Pemburu itu memberikan kotak obat dan baskom air. Prita langsung mencuci kakiku agar bersih dari darah. Anggi memberiku air minum agar aku merasa tenang. Kanaya memijit tangan dan bahuku.
“Rida sebenarnya mereka bukan pemburu” kata Anggi berbisik di telingaku.
“Jadi mereka siapa? Aku tadi tidak sempat bertanya kepada mereka. Mereka membawa senapan jadi ku kira mereka pemburu yang selama ini dicari” ucapku.
Mereka adalah polisi yang sedang menyamar seperti pemburu untuk menangkap pemburu di hutan ini. Mereka ditugaskan oleh Walikota” ucap Anggi.
“Oh begitu, jadi aku selama ini salah paham” ucapku sambil tersenyum.
“Jadi apa kamu akan melaporkan pemburu alias polisi itu kepada polisi?” tanya Prita sambil tertawa.
Kita berempat tertawa bersama memikirkan betapa lucunya jika kita tidak bertanya mereka sebenarnya siapa dan akhirnya jika kita melaporkan langsung pemburu alias polisi kepada polisi. Untung saja Anggi bertanya.
Kakiku sudah memakai obat merah dan perban. Semua orang sudah duduk di tempat duduknya masing-masing sambil memakan roti yang diberikan oleh polisi itu. Aku dan rombongan merasa sangat senang karena selamat dari gelap dan binatang-binatang buas yang ada disana. Sungguh ini petualangan yang lain dari biasanya. Akhirnya kita pulang dengan selamat.
Semua orang terlihat bahagia, begitupun Lukman, Prita dan Kevin terlihat bahagia karena berarti besok pagi mereka akan hadir di acara kompasianival 2018.Aku meminta Her agar besok pagi minibus yang ditinggalkan di dalam hutan dapat diselamatkan menggunakan mobil derek.

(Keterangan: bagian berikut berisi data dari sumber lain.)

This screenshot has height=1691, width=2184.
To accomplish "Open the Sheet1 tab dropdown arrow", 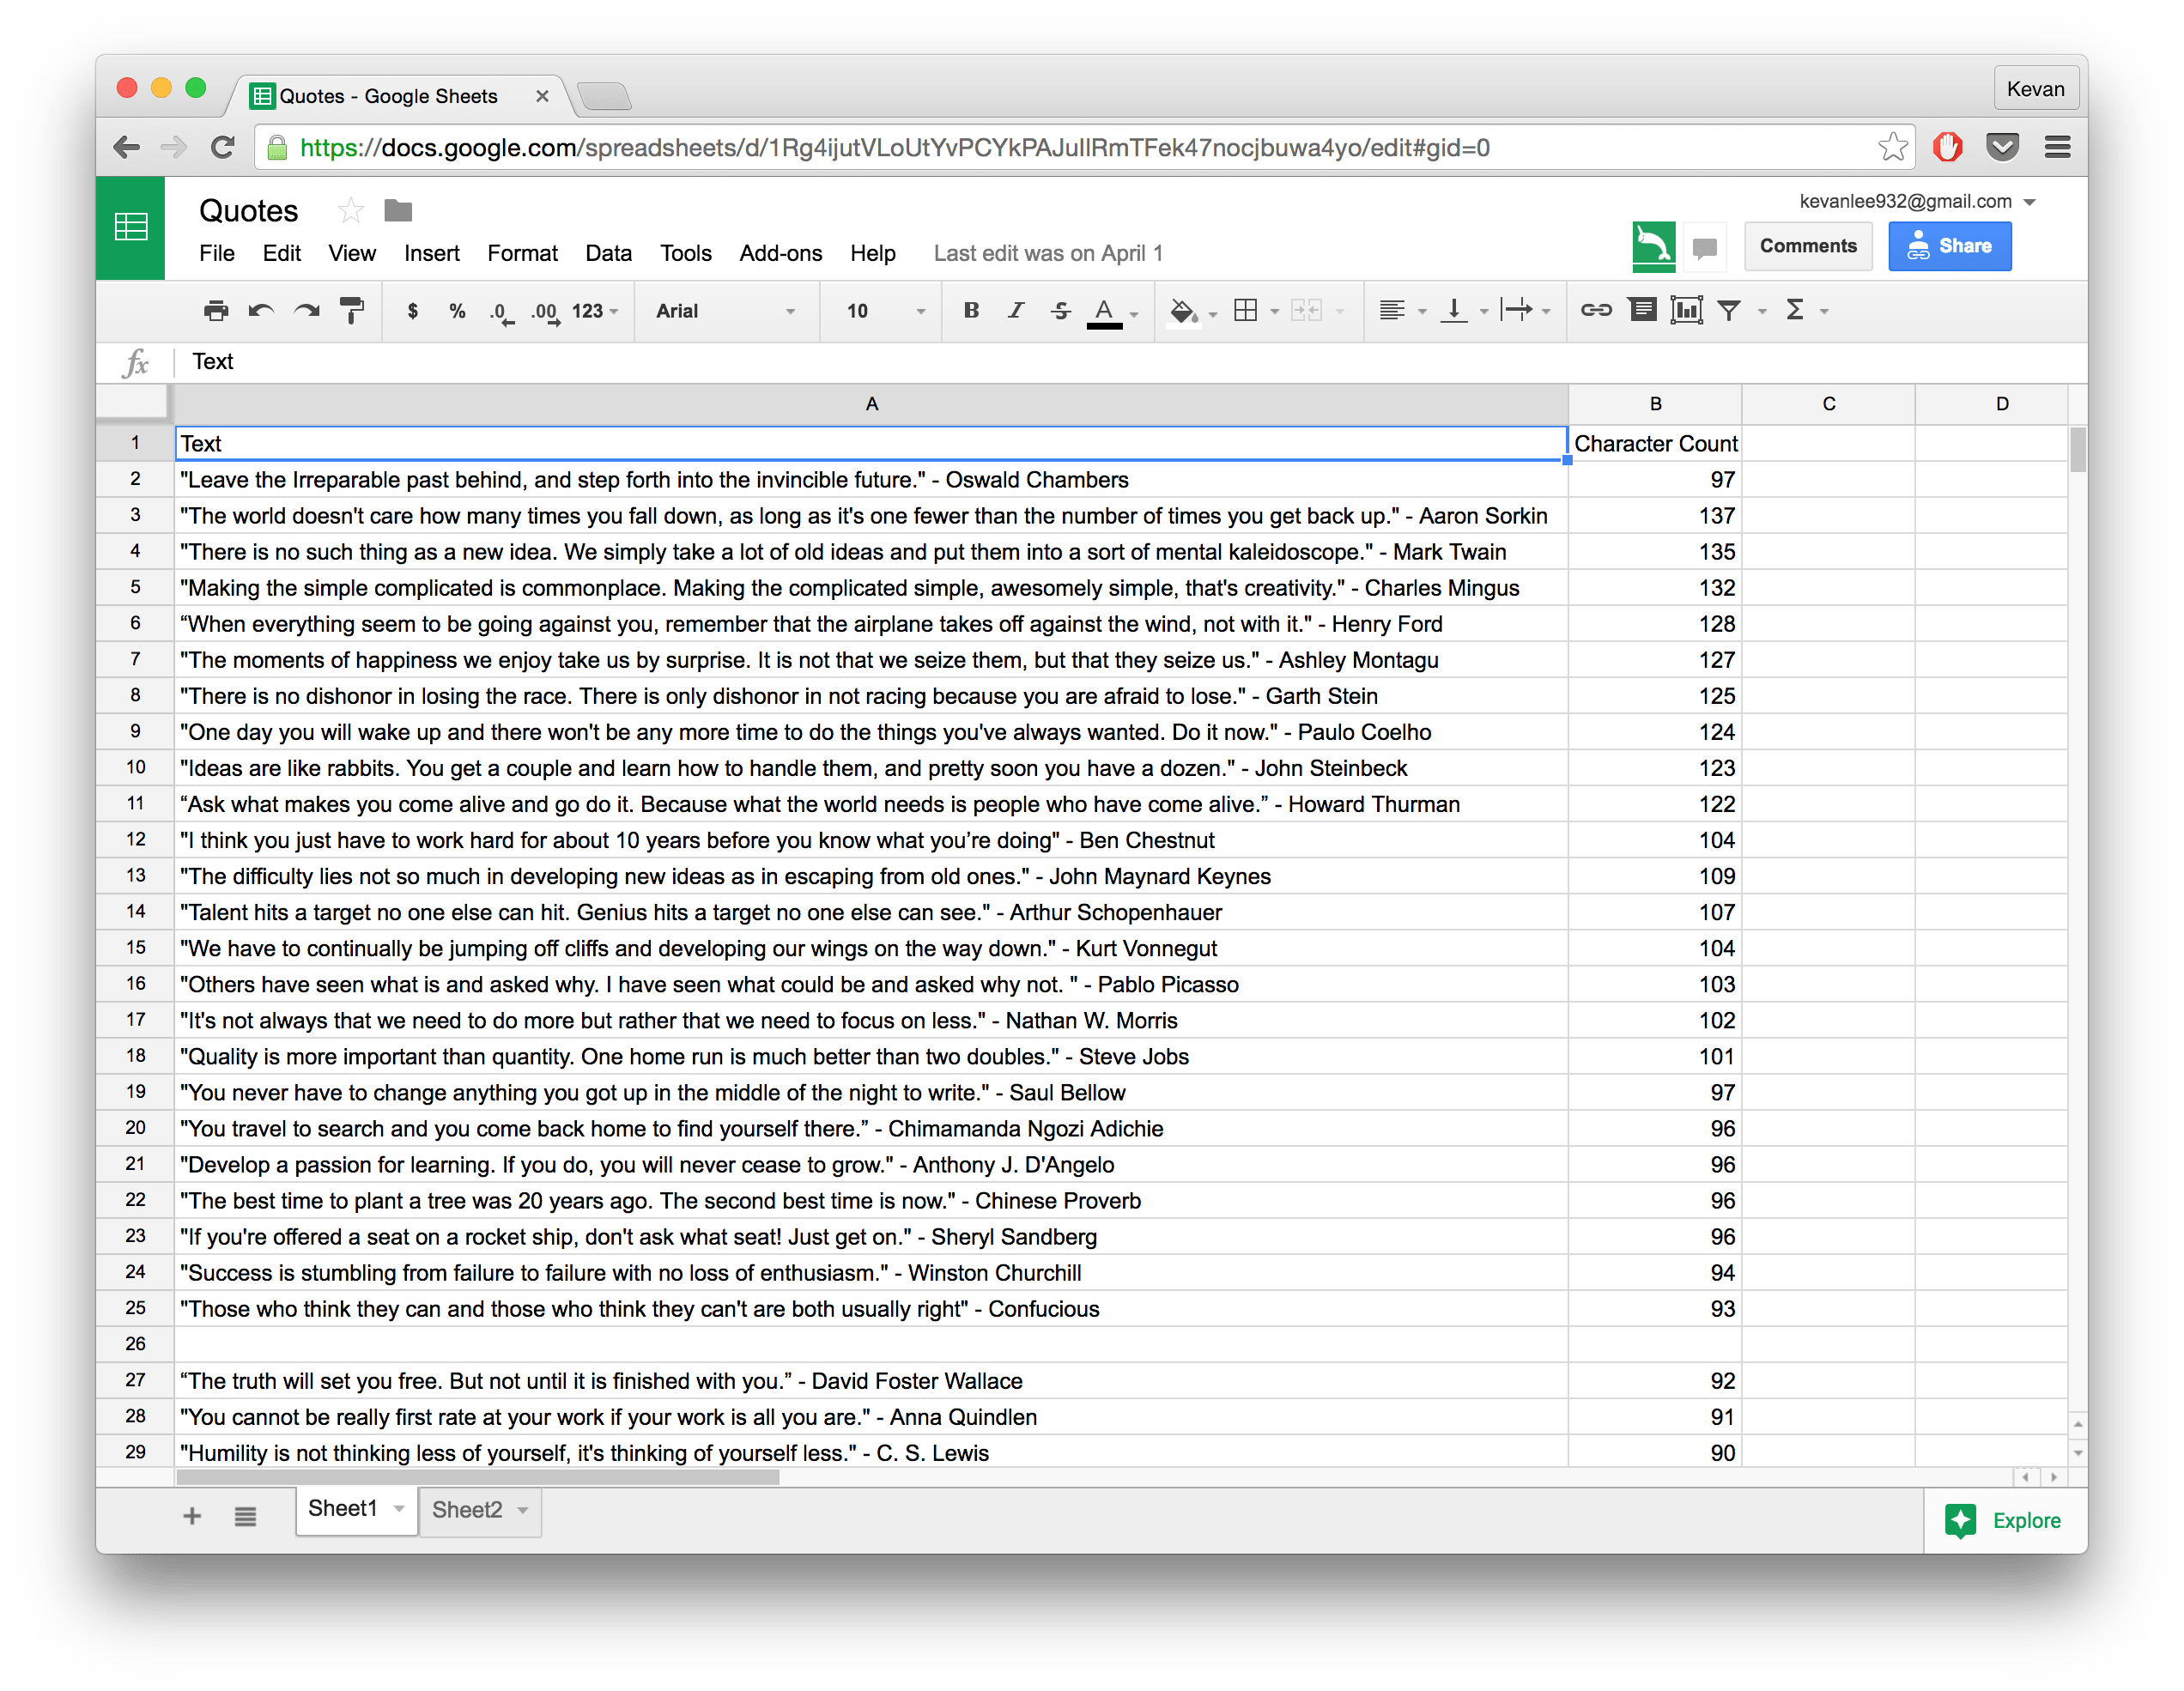I will [398, 1509].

Akhirnya kita sampai di penginapan pukul 19.30. Aku mengajak semua orang untuk makan dahulu. Aku dan rombongan mengucapkan banyak terimakasih kepada polisi karena jika tidak ada mereka bagaimana nasibku dan rombongan. Tak disangka Prita, Anggi dan Kanaya memelukku dan berterimakasih sudah membantu melewati jembatan. Her, Fred dan Lukman menyalamiku sebagai bentuk terimakasih. Lukman meminta maaf kepadaku karena sudah memarahiku tadi. Aku sangat senang menjadi pemandu wisata yang harus bertanggung jawab, mengatur rombongan, memberikan petunjuk dan solusi untuk permasalahan yang ada.